一体何を調べてそんな結論になったのか、気になるけど言わなくていいわ。時間の無駄だから。さよなら。
あなたたちも行きましょう。
こんなのと話してても『絶対得にはならない』わ。」
「は、はい。」
「えっと、錬金鍛冶と付与魔術って、どうしてありえないんですか?」
「錬金鍛冶っていうのはね。
鉄鉱石から銀のインゴットを作ったり、本来ありえないことができるスキルなの。
でも、上位素材狙うとできる製品は品質最悪だし量は少ないしで、材料のほうが高いくらいなのよ。
「スキル上げのための素材確保」くらいにしか役には立たないわ。赤字覚悟での、ね。」
「付与魔術は、魔力を持つ素材を使って加工することによって、魔法の力を持った装備を作れるわ。

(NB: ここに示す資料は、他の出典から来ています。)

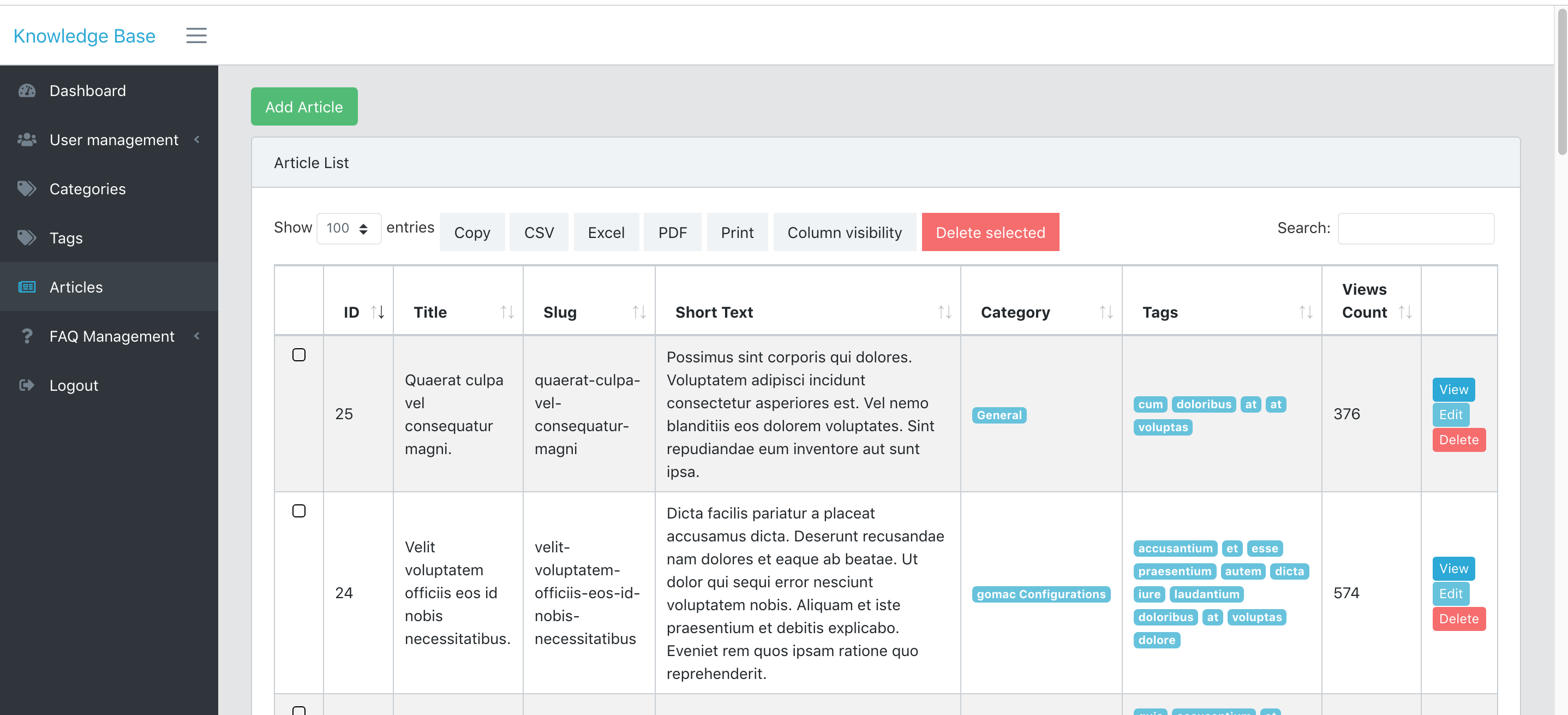1568x715 pixels.
Task: Toggle the sidebar with the hamburger icon
Action: 196,35
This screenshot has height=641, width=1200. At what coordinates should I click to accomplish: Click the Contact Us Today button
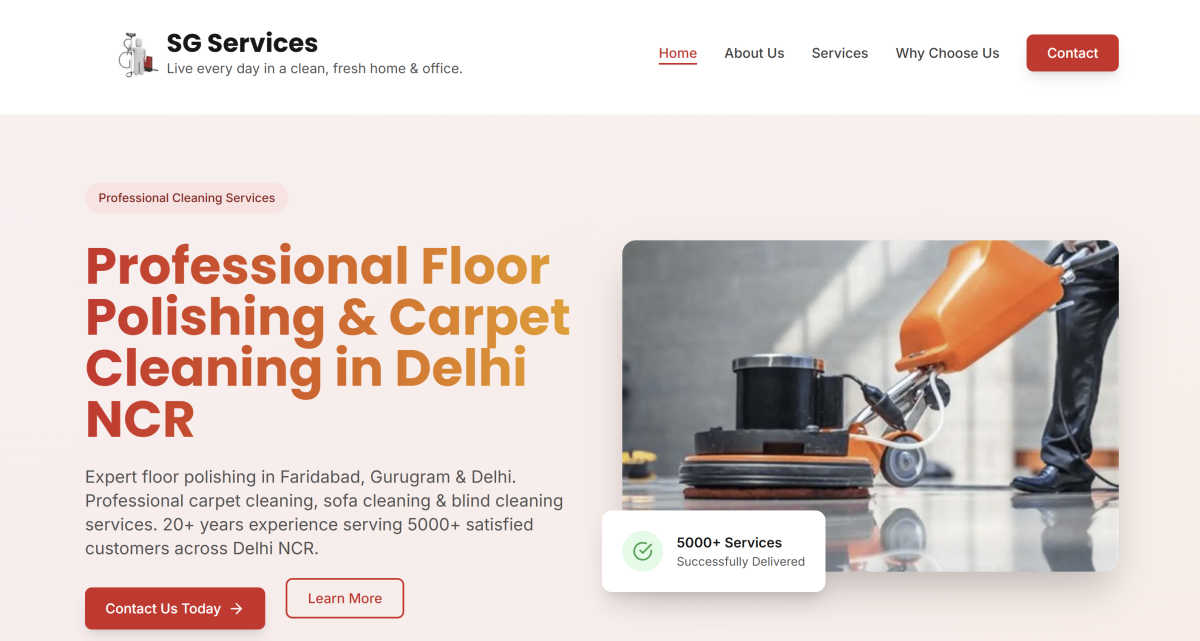tap(175, 608)
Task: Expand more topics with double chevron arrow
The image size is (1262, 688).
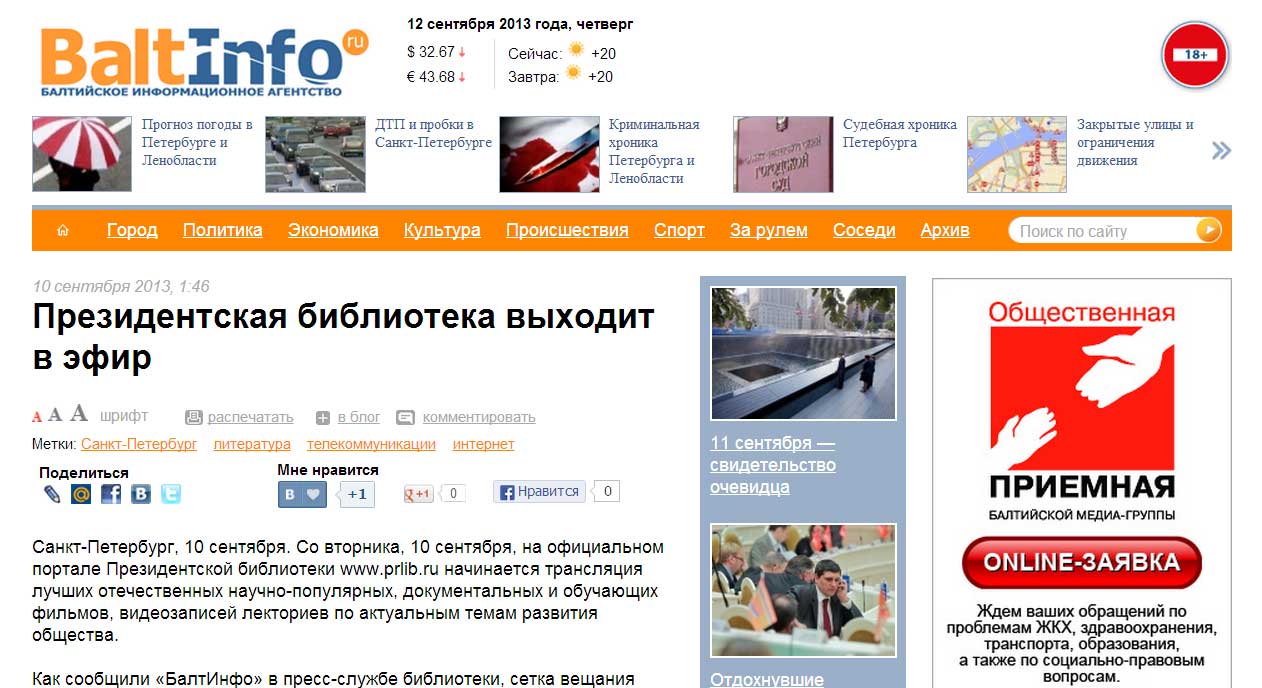Action: [x=1221, y=151]
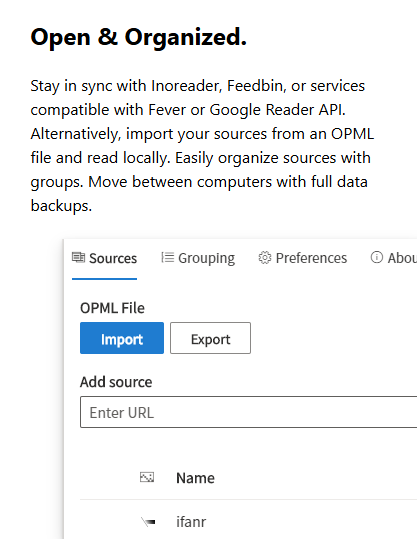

たしかに、良い装備につければ価値が上がるわ。かなりね。
でも、あのスキルはプレイヤー以外に使える者がほとんどいないから、『NPCに誘拐される危険性がある』のよ。
誘拐されたら一生付与魔術をかけ続ける生活になると思うわ。
長生きはできるでしょうけどね。『死のうと思っても死ねない程度』には。」
「ちなみに、鎧鍛冶は、買った素材でもできるわよね。
『一人でもやっていける』のよね。それなりのスキルレベルさえあれば。
多少実力があったところで、誘拐もされないでしょうね。
損はさせない、と言いながら一番リスクが少ない役目を先取り。
そして残り3つのうち2つがリスクが大きすぎるスキル。
ありえない、っていうのはそういう意味よ。」
「ああ。先取りは2つだったわね。『えっと』の人もグルみたいだし。